Some compilers also allow you to specify the likeliness of an evaluation as a hint the branch predictor.
If you want to see the semantic difference between the two code versions just compile them with -S and examinate the generated asm code, there's no other magic way to do it.
The only sensible answer to "what is the performance impact of ...", is "measure it". There are very few generic answers.
In the particular case you show, it would be rather surprising if an optimising compiler generated significantly different code for the two examples. On the other hand, I can believe that a loop like:
unsigned sum = 0;
unsigned stop = -1;
for (int i = 0; i<32; i++)
{
stop &= checkcondition(); // returns 0 or all-bits-set;
sum += (stop & x[i]);
}
might be faster than:
unsigned sum = 0;
for (int i = 0; i<32; i++)
{
if (!checkcondition())
break;
sum += x[i];
}
for a particular compiler, for a particular platform, with the right optimization levels set, and for a particular pattern of "checkcondition" results.
... but the only way to tell would be to measure.
I was wondering, if we have if-else condition, then what is computationally more efficient to check: using the equal to operator or the not equal to operator? Is there any difference at all?
E.g., which one of the following is computationally efficient, both cases below will do same thing, but which one is better (if there's any difference)?
Case1:
if (a == x)
{
// execute Set1 of statements
}
else
{
// execute Set2 of statements
}
Case 2:
if (a != x)
{
// execute Set2 of statements
}
else
{
// execute Set1 of statements
}
Here assumptions are most of the time (say 90% of the cases) a will be equal to x. a and x both are of unsigned integer type.
Generally it shouldn't matter for performance which operator you use. However it is recommended for branching that the most likely outcome of the if-statement comes first.
Usually what you should consider is; what is the simplest and clearest way to write this code? IMHO, the first, positive is the simplest (not requiring a !)
In terms of performance there is no differences as the code is likely to compile to the same thing. (Certainly in the JIT for Java it should)
For Java, the JIT can optimise the code so the most common branch is preferred by the branch prediction.
In this simple case, it makes no difference. (assuming a and x are basic types) If they're class-types with overloaded operator == or operator != they might be different, but I wouldn't worry about it.
For subsequent loops:
if ( c1 ) { }
else if ( c2 ) { }
else ...
the most likely condition should be put first, to prevent useless evaluations of the others. (again, not applicable here since you only have one else).

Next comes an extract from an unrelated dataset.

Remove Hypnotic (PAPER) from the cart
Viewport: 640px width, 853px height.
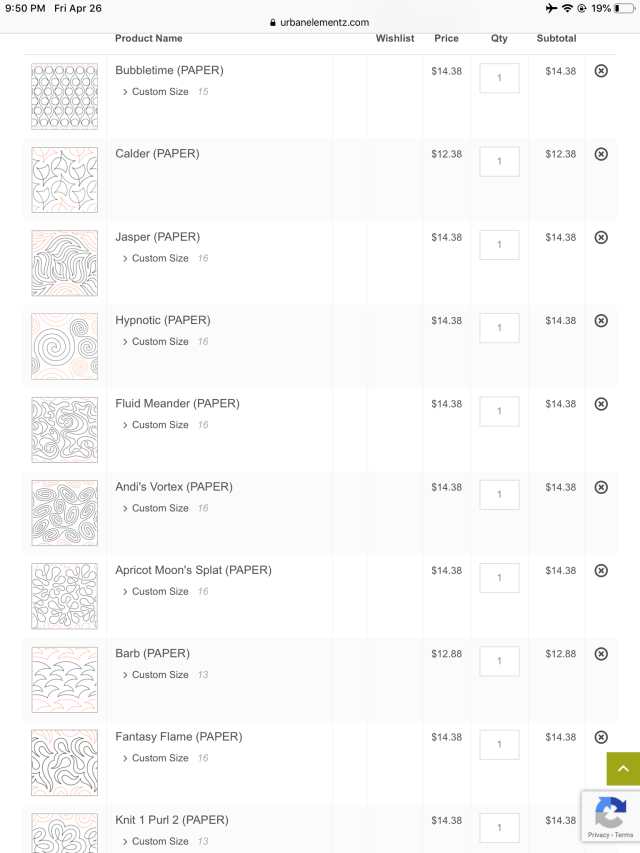601,321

GCC provides a way to inform the compiler about the likely outcome of an expression:
if (__builtin_expect(expression, 1))
…
This built-in evaluates to the value of expression, but it informs the compiler that the likely result is 1 (true for Booleans). To use this, you should write expression as clearly as possible (for humans), then set the second parameter to whichever value is most likely to be the result.
There is no difference.
The x86 CPU architecture has two opcodes for conditional jumps
JNE (jump if not equal)
JE (jump if equal)
Usually they both take the same number of CPU cycles.
And even when they wouldn't, you could expect the compiler to do such trivial optimizations for you. Write what's most readable and what makes your intention more clear instead of worrying about microseconds.
If you ever manage to write a piece of Java code that can be proven to be significantly more efficient one way than the other, you should publish your result and raise an issue against whatever implementation you observed the difference on.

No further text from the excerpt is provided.